== Aim of the task ==
Could you rewrite the lines from the first one up to and including the line with "center [47, 239].", swapping "image size" for "screenshot size" and changing nothing else? Omit the pictures from your answer.

== Task inputs ==
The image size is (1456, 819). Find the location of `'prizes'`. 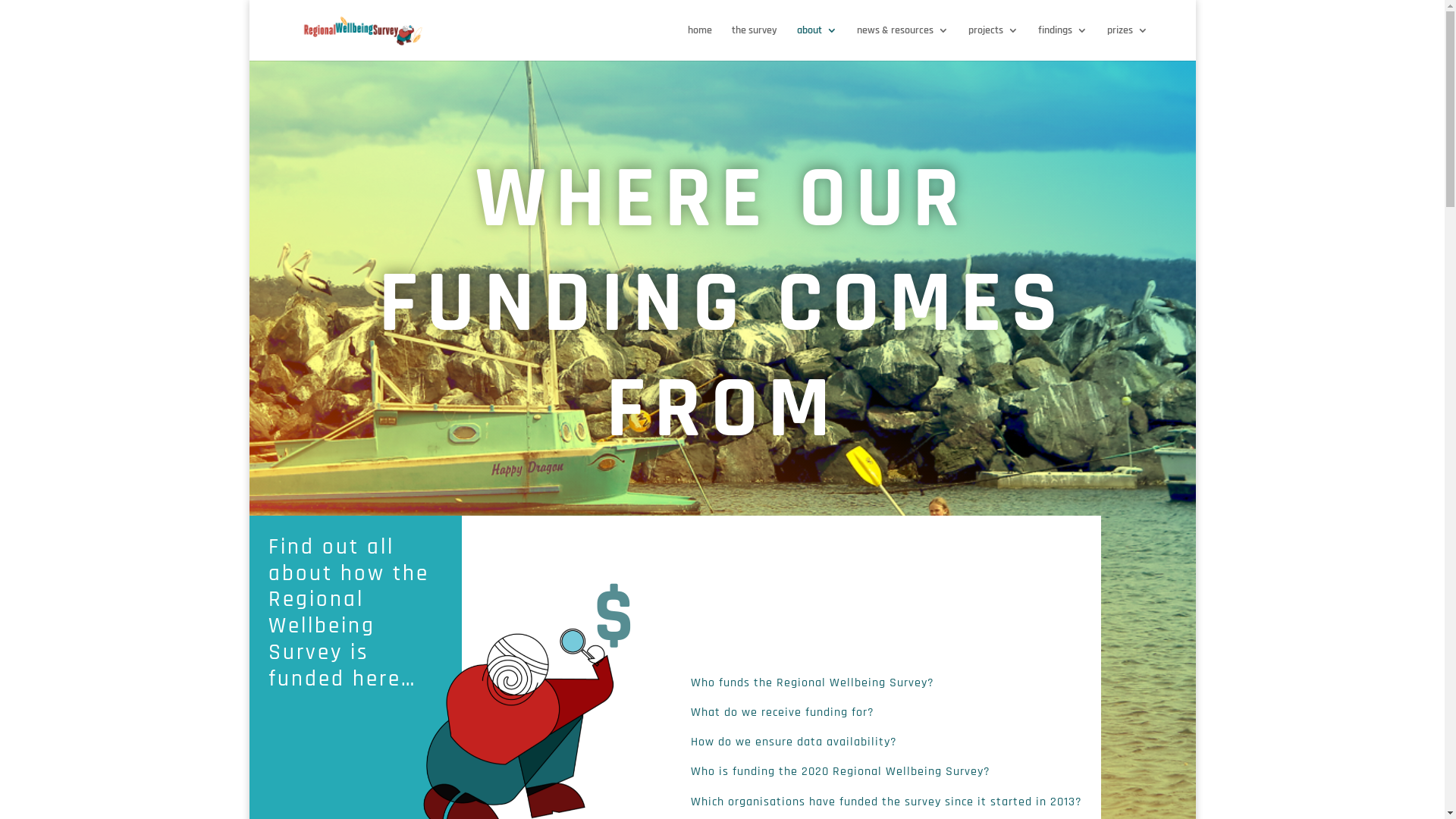

'prizes' is located at coordinates (1128, 42).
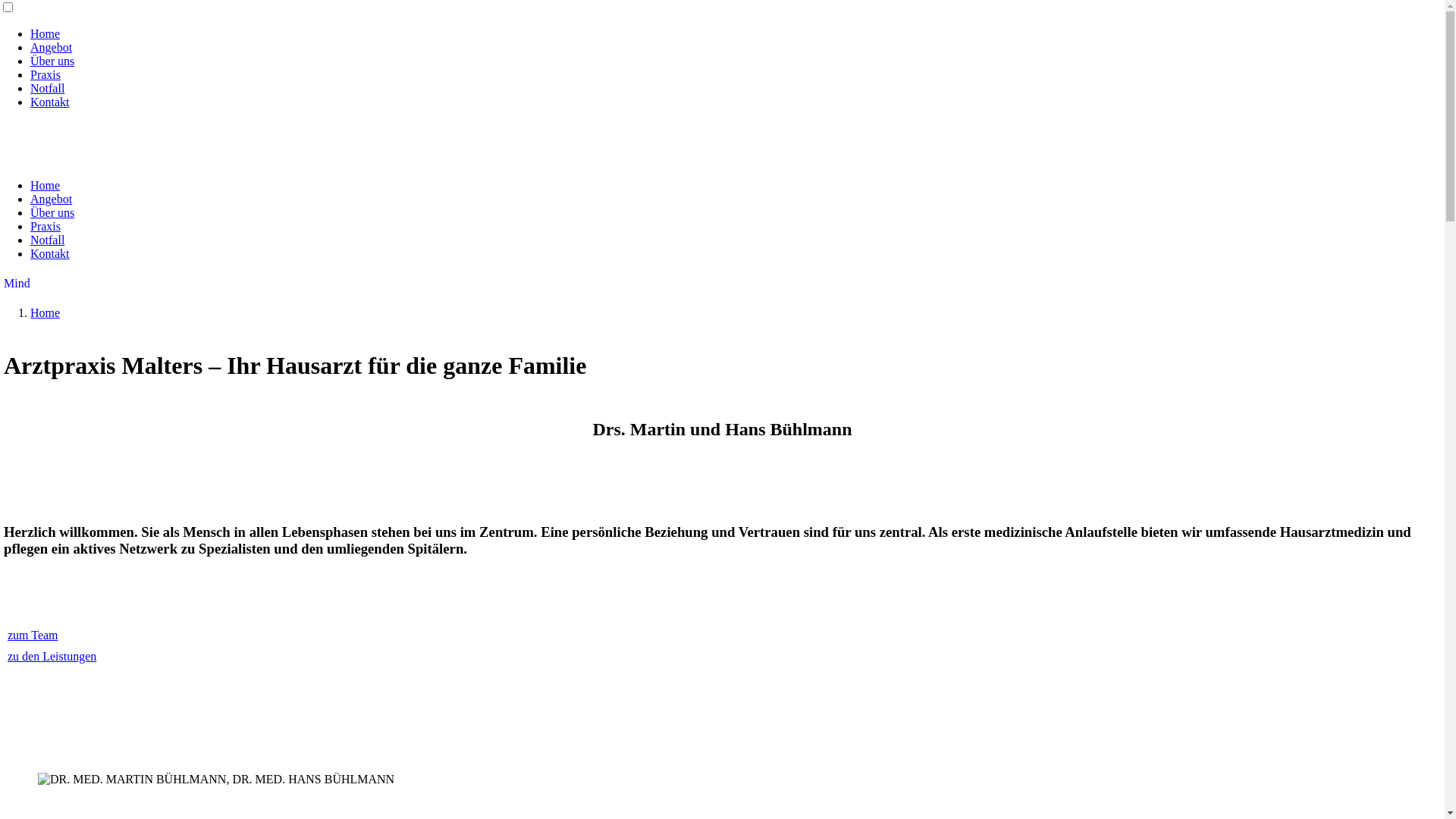  What do you see at coordinates (47, 239) in the screenshot?
I see `'Notfall'` at bounding box center [47, 239].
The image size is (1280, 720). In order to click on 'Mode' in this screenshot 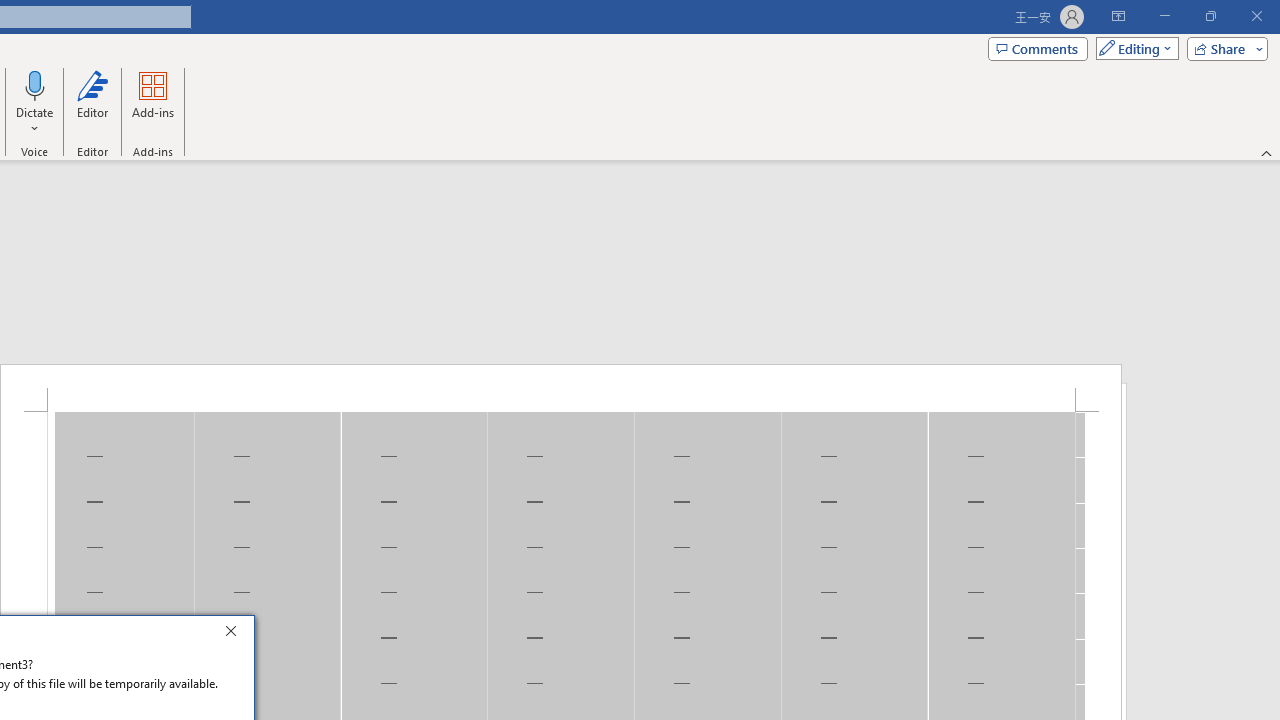, I will do `click(1133, 47)`.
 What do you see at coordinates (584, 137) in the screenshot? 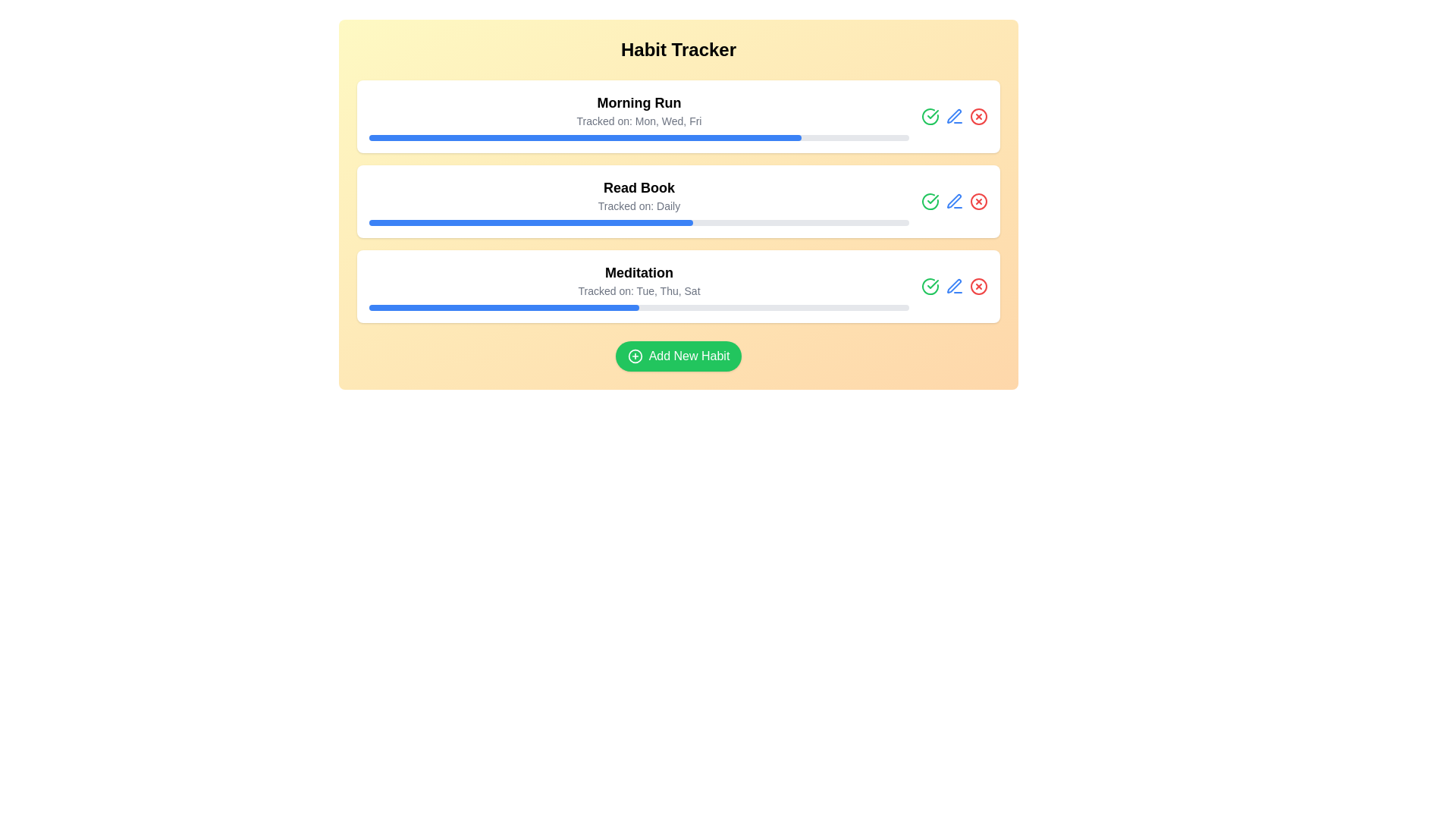
I see `progress value indicated by the width of the blue progress bar located under the 'Morning Run' header` at bounding box center [584, 137].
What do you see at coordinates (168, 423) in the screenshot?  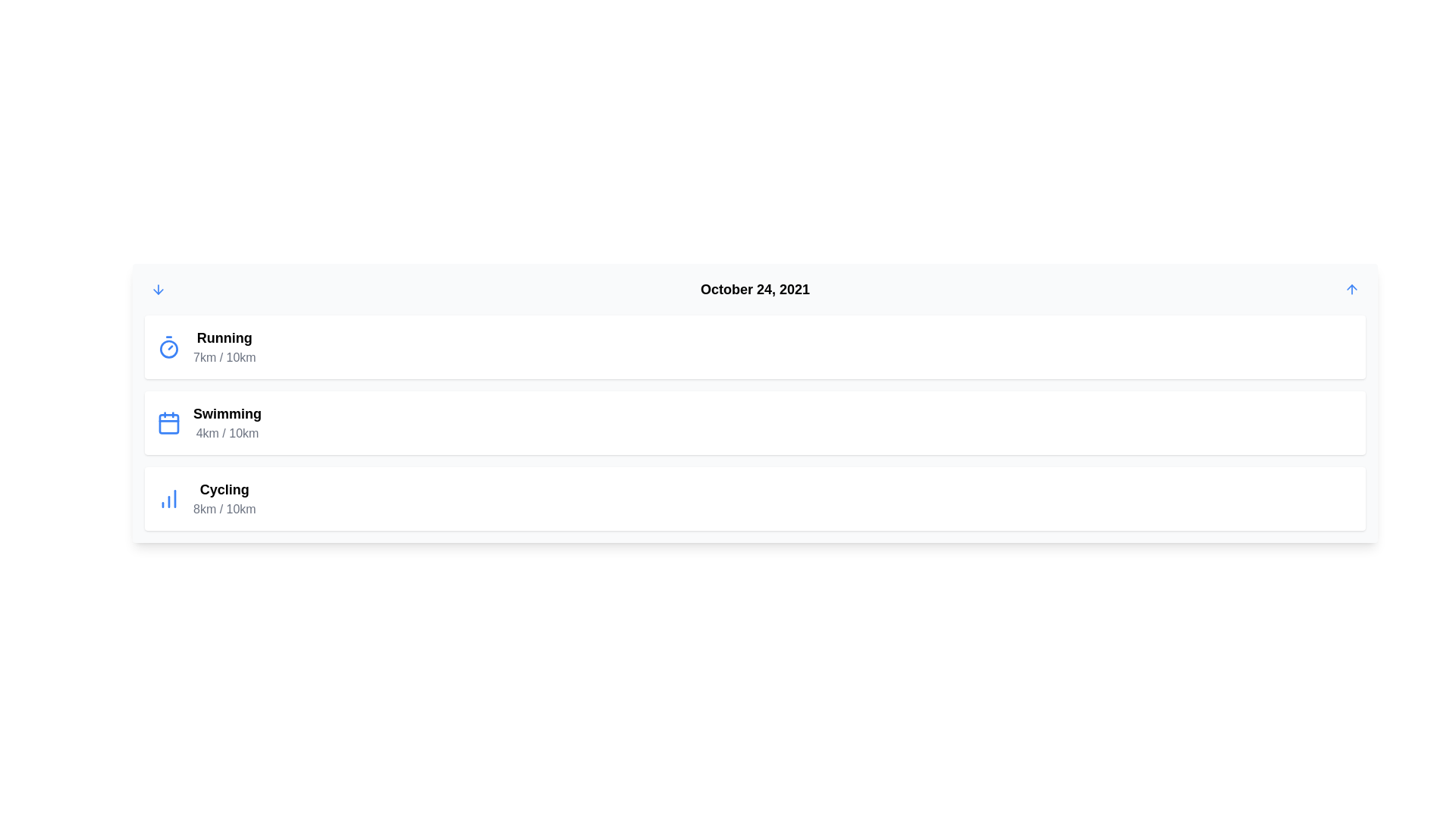 I see `the icon representing the 'Swimming' activity, which is the second item in the icon list aligned with the 'Swimming' activity information` at bounding box center [168, 423].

== Response to the task ==
The screenshot size is (1456, 819). Find the location of `'prizes'`. 

'prizes' is located at coordinates (1128, 42).
  What do you see at coordinates (47, 239) in the screenshot?
I see `'Notfall'` at bounding box center [47, 239].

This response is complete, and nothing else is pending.